More than three in four property industry leaders now believe investment conditions in the UK property market are deteriorating, according to Reita.
This compares to 69 per cent in Reitas - the education and awareness campaign for property investment and Real Estate Investment Trusts (REITs) - previous 'expert panel' quarterly research.
Furthermore, almost a third of the experts questioned felt that conditions had deteriorated significantly, with a further 44 per cent saying there had been a slight deterioration.
Short-selling on the UK stock exchange is one of the key concerns for the organisation, which claims the trend has prompted unprecedented volatility in the property market.
Up to 60 per cent of Reita's expert panel argue shorting is a major factor in this current volatility.

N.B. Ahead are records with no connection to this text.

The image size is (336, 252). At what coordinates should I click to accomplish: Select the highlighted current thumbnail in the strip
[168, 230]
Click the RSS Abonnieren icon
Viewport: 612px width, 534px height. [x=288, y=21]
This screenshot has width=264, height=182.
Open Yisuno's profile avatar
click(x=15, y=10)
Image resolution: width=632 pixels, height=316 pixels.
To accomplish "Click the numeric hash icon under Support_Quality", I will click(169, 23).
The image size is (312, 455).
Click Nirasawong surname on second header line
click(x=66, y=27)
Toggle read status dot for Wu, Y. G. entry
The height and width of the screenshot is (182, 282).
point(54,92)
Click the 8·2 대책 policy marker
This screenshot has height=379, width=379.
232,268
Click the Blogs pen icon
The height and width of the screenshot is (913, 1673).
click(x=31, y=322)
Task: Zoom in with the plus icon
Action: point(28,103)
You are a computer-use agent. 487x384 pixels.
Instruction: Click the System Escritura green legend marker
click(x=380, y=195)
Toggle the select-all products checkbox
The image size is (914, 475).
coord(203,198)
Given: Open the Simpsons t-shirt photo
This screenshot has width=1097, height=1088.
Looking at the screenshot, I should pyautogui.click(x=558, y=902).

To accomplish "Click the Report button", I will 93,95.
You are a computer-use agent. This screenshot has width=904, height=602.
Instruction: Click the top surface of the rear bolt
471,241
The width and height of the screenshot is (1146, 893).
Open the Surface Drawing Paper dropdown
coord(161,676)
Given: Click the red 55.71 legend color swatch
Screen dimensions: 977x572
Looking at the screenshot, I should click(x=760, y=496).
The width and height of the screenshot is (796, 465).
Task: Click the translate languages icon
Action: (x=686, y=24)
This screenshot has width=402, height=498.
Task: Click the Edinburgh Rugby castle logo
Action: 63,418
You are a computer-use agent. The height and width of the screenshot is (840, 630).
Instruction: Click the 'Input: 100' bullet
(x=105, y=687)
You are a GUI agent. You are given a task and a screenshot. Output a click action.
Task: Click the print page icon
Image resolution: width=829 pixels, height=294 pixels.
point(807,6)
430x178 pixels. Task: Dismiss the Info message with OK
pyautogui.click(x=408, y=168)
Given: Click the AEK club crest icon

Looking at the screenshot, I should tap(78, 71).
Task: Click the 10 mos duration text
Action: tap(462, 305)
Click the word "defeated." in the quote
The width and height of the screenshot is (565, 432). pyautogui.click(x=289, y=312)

"After range-trading for the first four months of the year, property stocks tracked the decline in financial stocks as growing worries about inflation, interest rates and recession dogged the market," explained Dave Butler, head of external affairs at Reita.
"But the activity of short-selling in the sector is at the root of the unprecedented volatility we are now seeing.
"The property sector as a whole is not very liquid, especially in the small and mid-cap names which are exposed to higher leverage or development.
"They have been the target of some aggressive (and indiscriminate) shorting. In the long run such volatility is not a concern, but it is certainly unsettling in the short term," he added.
However, there could be hope in the medium term for the market.
The five-year swap rate - the benchmark for property investors - fell sharply from a peak of 6.2 per cent in June to around 5.3 per cent last week, perhaps building in expectations of better conditions, or at least interest rate cuts ahead.
As Patrick Sumner, chair of Reita, explained: "Share prices are likely to reflect capital market concerns, rather than the fundamentals of tenant demand and security of income.
"It is fair to assume that pricing will overshoot on the downside, just as it overshot on the way up.
"However, one only knows where the bottom was in retrospect.
"It may turn out that July 15th 2008 was the low point, but then we thought that January 10th was as well," he concluded.